Grosse Pointe Shores public safety officer Billy Howe uses one of the department’s specialty tools as he tries to cut a hole in a garage door during a fire training exercise Sept. 26 at a home in the 800 block of Lake Shore Road slated for demolition.
By: K. Michelle Moran | Grosse Pointe Times | Published October 8, 2024
GROSSE POINTE SHORES — The dense, nontoxic white fog filling a room in a Grosse Pointe Shores house on Lake Shore Road isn’t actual smoke, but for fire training, it’s a good substitute because, like the real thing, it’s completely blinding. Stick your hand in it and it vanishes.
Relying on what they learned in the fire academy and from fighting previous fires, three Grosse Pointe Shores Public Safety officers crawl into the room as a team, hanging onto one another as they carefully make their way through an unfamiliar space in an effort to find and rescue anyone who might be trapped in the home. On this Thursday morning, Sept. 26, Public Safety Director Kenneth Werenski said officers are responding to a scenario involving a smoke-filled home where they’re looking for two missing individuals.
“You can’t see anything,” Werenski said. “At the end of the day, you and your partner have to work together.”
As part of this exercise, officers enter the room on their hands and knees because this is something they’d likely need to do if responding to a similar scene.
“In a real fire, the flames would be coming up above us across the ceiling,” Lt. Tony Spina said, pointing up.
Werenski said the officers follow a specific search pattern in fires.
“It’s very organized when you go into these scenarios … so when you go in, you know how to get out,” Werenski said.

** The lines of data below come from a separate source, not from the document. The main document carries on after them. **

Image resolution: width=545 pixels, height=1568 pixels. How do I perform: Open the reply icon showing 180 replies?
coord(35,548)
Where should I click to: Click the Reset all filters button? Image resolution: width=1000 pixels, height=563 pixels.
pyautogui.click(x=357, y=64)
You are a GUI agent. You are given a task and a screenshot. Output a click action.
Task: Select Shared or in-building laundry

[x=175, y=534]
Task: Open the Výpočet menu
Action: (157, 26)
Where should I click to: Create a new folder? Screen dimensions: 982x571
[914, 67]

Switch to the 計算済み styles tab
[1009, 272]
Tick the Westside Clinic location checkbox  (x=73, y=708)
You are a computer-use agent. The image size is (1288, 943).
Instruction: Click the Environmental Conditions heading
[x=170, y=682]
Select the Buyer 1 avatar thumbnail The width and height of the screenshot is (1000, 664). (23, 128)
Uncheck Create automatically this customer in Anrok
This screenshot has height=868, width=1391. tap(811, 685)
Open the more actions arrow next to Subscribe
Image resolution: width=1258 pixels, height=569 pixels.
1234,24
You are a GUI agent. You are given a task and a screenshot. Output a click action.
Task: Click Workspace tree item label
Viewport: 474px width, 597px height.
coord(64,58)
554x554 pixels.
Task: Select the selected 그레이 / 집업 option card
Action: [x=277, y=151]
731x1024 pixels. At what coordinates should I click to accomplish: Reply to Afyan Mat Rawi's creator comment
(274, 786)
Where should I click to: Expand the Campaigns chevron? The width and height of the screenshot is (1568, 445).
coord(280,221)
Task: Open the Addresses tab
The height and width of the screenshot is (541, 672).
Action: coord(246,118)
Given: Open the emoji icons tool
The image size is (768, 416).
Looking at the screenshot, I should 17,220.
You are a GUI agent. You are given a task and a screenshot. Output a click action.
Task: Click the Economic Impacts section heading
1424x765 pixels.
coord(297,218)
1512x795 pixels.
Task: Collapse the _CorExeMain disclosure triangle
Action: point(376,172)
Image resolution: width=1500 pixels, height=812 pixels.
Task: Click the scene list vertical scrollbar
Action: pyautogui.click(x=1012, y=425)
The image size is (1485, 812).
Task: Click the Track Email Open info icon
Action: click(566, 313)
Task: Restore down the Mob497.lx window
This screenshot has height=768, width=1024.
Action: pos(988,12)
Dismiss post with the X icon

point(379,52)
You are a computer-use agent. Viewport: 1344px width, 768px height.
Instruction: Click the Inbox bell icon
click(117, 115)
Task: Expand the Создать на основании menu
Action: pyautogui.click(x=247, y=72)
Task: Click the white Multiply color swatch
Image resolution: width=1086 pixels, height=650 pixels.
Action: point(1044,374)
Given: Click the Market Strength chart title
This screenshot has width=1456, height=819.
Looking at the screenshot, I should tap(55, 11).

This exercise is a good opportunity for officers to use their thermal imaging cameras, which detect the heat signatures of humans and pets, enabling officers to more quickly locate and safely extricate any humans or animals who might be trapped.
If there’s ever a time to make mistakes, this is it.
“The last thing we want is for someone to get injured on a training exercise, so if we see an issue, we stop and correct it,” Spina said. “That’s part of training.”
This particular property was purchased by Matt and Karen Cullen, who offered up the home to the department for training because they plan to build a new house there. The department is grateful to the couple for allowing them to use the house and garage before it’s demolished.
“There’s no way we can possibly know the interior layout of every home in the village,” Spina said. “This is the most realistic, safe environment we can put officers into.”
Werenski has trained in multiple homes over the course of his three-decade career in the Shores, and said the experience is invaluable.
“If every two years we can get into a house and simulate these scenarios, it’s huge for us,” Werenski said. “We have to be good at fighting house fires. … This is what’s going to make us really good at it.”
Small and almost exclusively residential, the Shores doesn’t have many fires. Because the city has a mutual aid pact with the other Grosse Pointes and Harper Woods, officers get additional experience battling blazes in neighboring communities.
But, Shores firefighting poses unique challenges. For example, Werenski said the home where they were doing this training had a cedar shake roof — something he said can be found in at least a dozen other homes in the Shores, as well as other Pointes. While conducting a training exercise to ventilate the garage roof Sept. 24, Werenski said officers found that these roofs have thicker wood and more shingles, making them harder to cut.
“We’re learning what tools work best (on this kind of roof) so we’re not learning that in the heat of the moment,” Werenski said.
He said they also discovered that cedar shake roofs are extremely slippery when wet, meaning that officers need to take additional precautions to avoid falling.
Spina said officers would also be training at the home using fire extinguishers. If a fire is small enough — as is sometimes the case in kitchens — it can often be snuffed out that way, which is preferable to using water because it’s easier to clean up and leaves far less damage and debris.
Spina said officers visit schools to teach students how to use fire extinguishers at home, where the kids learn the “PASS” acronym — which stands for pull the pin on the extinguisher, aim the nozzle or hose, squeeze the handle and spray the extinguisher in a sweeping movement, side to side. He said extinguishers are good for putting out small fires caused by cooking oils, chemicals or combustible materials. Spina said they recommend that everyone have at least one fire extinguisher on each floor of the house, as well as the garage. They’re relatively inexpensive and can be purchased at hardware stores, many big box stores like Target and Costco, and some grocery stores. Spina said extinguishers don’t last forever, so homeowners will likely need to replace them every couple of years, but Shores officers can come to homes in the city and inspect them to make sure they’re working properly.
Also crucial are working smoke detectors. Spina said even if a home’s smoke detectors are connected to the electrical system, batteries remain essential because they wouldn’t be operational during a power outage, which is also when a downed power line could easily spark a blaze. Shores residents who cannot change their smoke detector batteries due to age or physical challenges can call the Public Safety Department and arrange a time for an officer to come to their home and do it for them.